— THE TASK —
Please return the full listing. Every line must match exactly.

** Opening RECORD EXTRACTS block **

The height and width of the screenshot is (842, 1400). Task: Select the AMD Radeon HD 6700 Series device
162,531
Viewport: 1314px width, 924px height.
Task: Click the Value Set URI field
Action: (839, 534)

** Closing RECORD EXTRACTS block **

— RESPONSE AREA —
The height and width of the screenshot is (842, 1400). Task: Select the AMD Radeon HD 6700 Series device
162,531
Viewport: 1314px width, 924px height.
Task: Click the Value Set URI field
Action: (839, 534)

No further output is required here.